# Datenbank für kleinere Anwendungen



## Laren (9. Dez 2011)

Hi,

Ich nehme gerade auf der Uni Sql durch und möchte das ganze auch einmal umsetzten. 
Jetzt wollte ich einmal etwas kleines fragen.
Braucht der Nutzer des Programmes, dass mit Sql arbeiten, einen Server auf dem Sql läuft oder funktioniert das auch ohne?
Lohnt es sich für kleinere Programme(z.b. Vokabeltrainer) eine Sql Datenbank, oder was ist da so der Standart?

Viele Grüße


----------



## maki (9. Dez 2011)

Hi,

wir haben hier im Forum pro Woche circa 1-2 Threads mit dem Titel "Welche Datenbank", immer dieselben Fragen, immer dieselben Antworten, die SuFu ist dein Freund


----------



## Final_Striker (9. Dez 2011)

Laren hat gesagt.:


> Lohnt es sich für kleinere Programme(z.b. Vokabeltrainer) eine Sql Datenbank, oder was ist da so der Standart?

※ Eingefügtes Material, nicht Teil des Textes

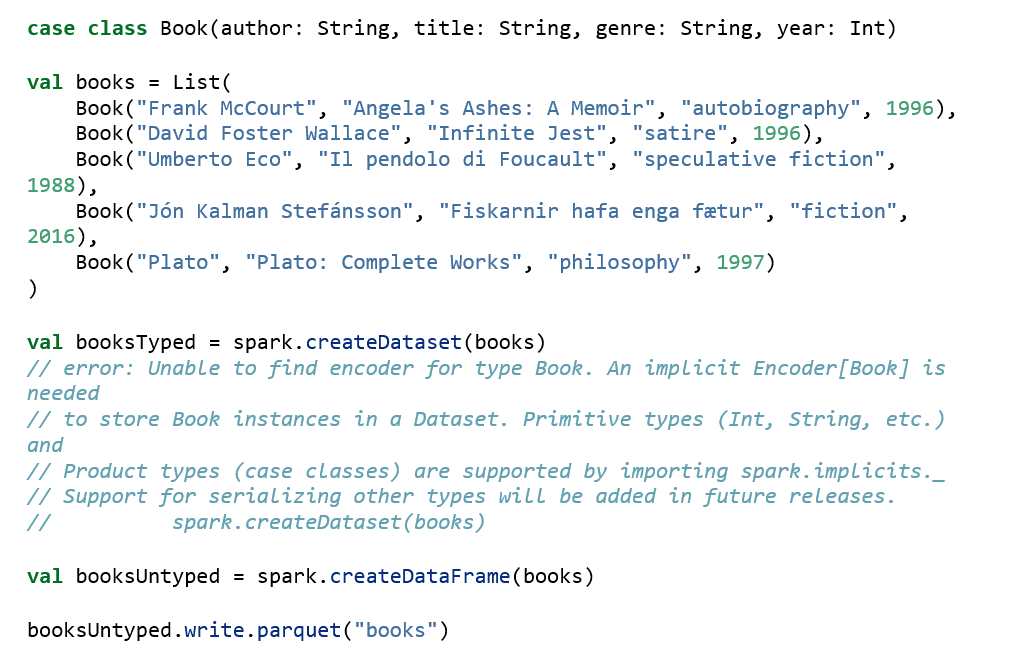Viewport: 1020px width, 653px height.
Task: Click the "createDataFrame" method call
Action: [x=420, y=576]
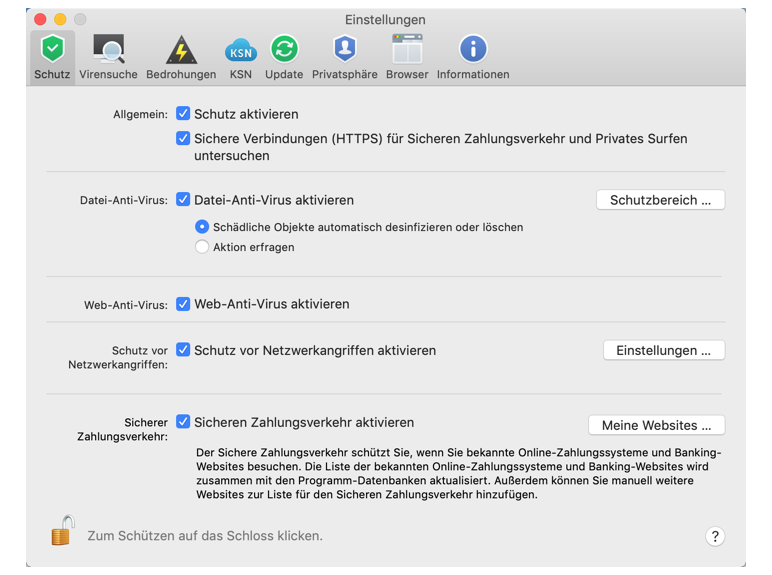This screenshot has width=772, height=575.
Task: Select the Browser window icon
Action: (x=407, y=50)
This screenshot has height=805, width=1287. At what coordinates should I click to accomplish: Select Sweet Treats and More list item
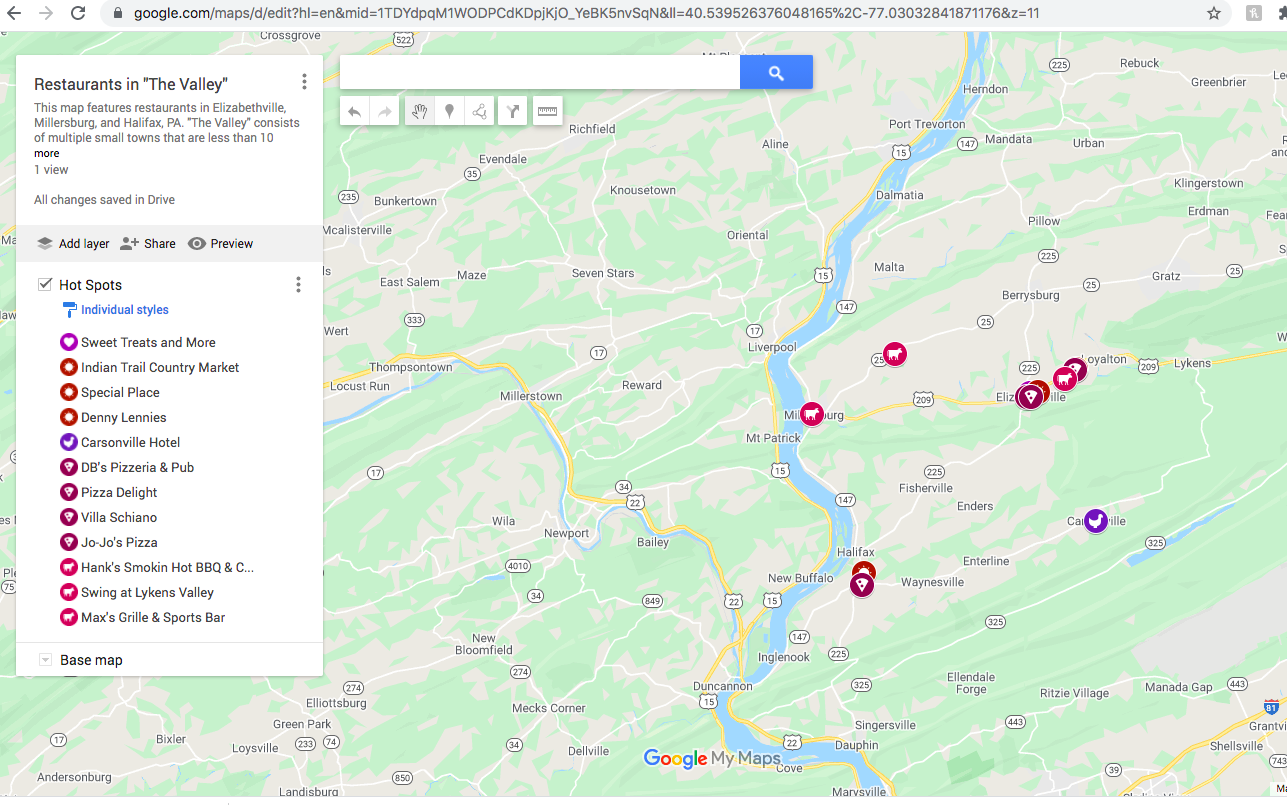pos(148,342)

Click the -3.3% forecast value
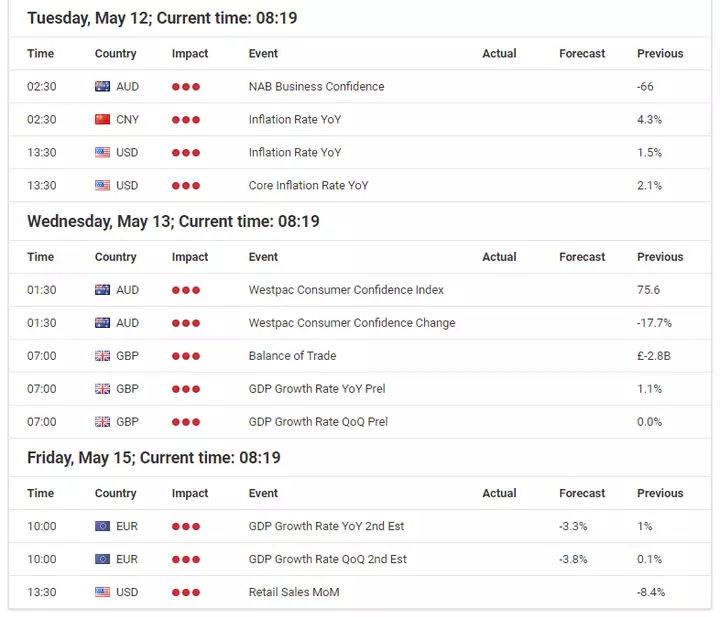click(x=573, y=526)
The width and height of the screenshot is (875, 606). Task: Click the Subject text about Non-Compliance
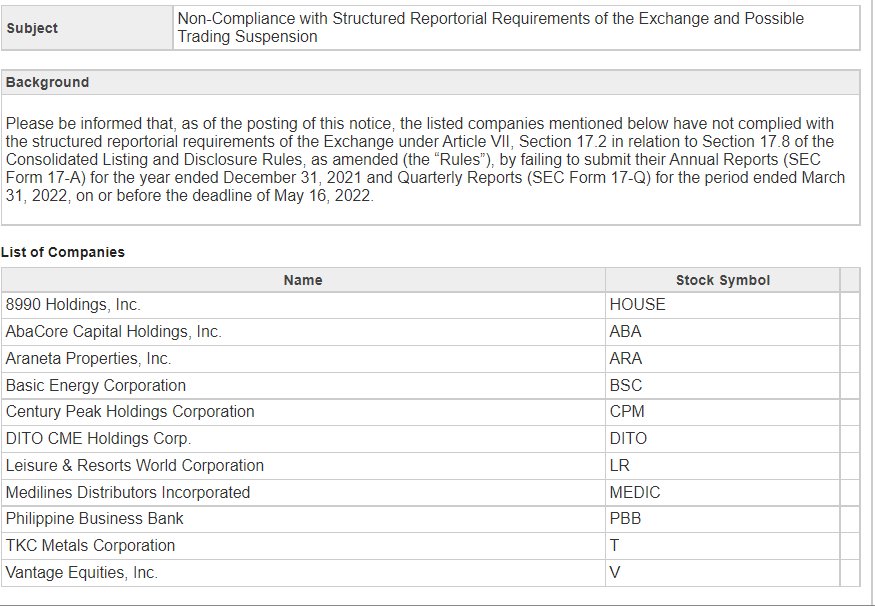491,27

Es gibt da kein Standart, es kommt auf die Anwendung an.


----------



## Guybrush Threepwood (9. Dez 2011)

Übrprüfe, ob Deine Anwendung eine Datenbank benötigt, oder ob Du die Daten auch einfach im Speicher halten kannst. Wenn Du eine Datenbank brauchst, dann findest Du in H2 ein sehr gutes System, dass sowohl als Server, als auch embedded laufen kann: http://www.java-forum.org/datenbanken/122865-eingebettete-datenbanken.html


----------